[Items from a data source]
□ □ □ □

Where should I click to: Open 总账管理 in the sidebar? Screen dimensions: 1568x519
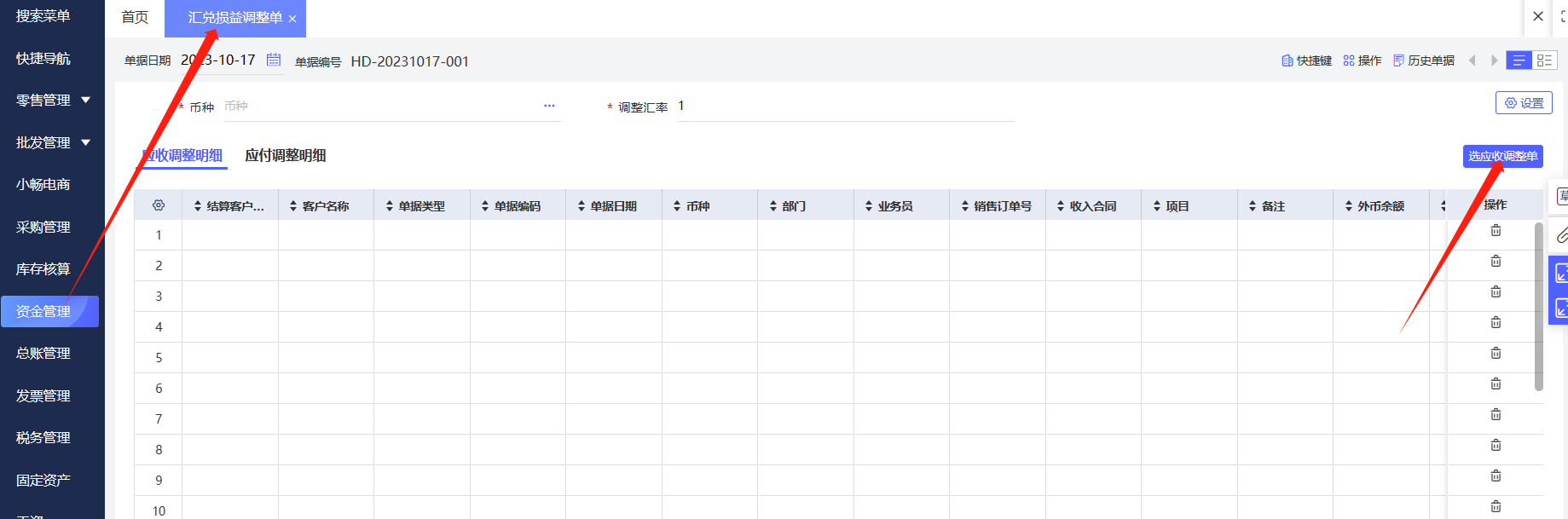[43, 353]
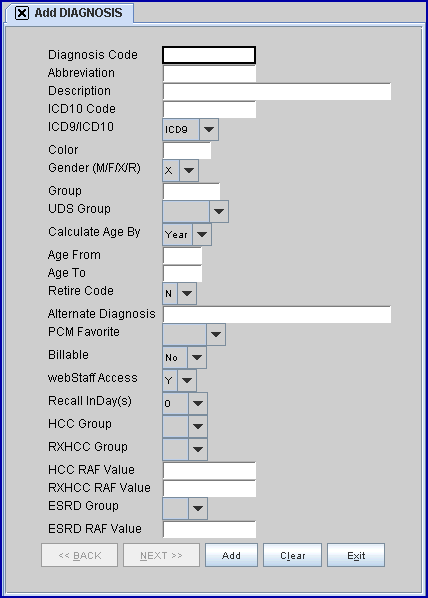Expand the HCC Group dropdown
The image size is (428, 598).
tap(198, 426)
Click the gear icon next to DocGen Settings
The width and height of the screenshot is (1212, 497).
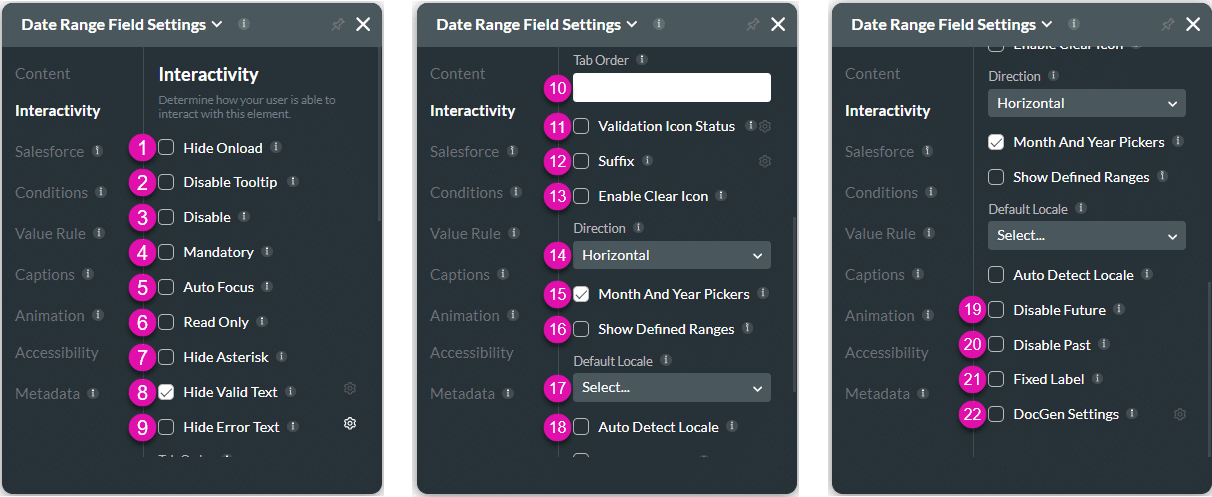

□ □ □ □

> What to work on:
Omit every image. Quote each record exactly.

> Result of this exercise:
Where should I click to: Open 总账管理 in the sidebar? Screen dimensions: 1568x519
[43, 353]
Expand the HCC Group dropdown
The image size is (428, 598).
tap(198, 426)
Click the gear icon next to DocGen Settings
The width and height of the screenshot is (1212, 497).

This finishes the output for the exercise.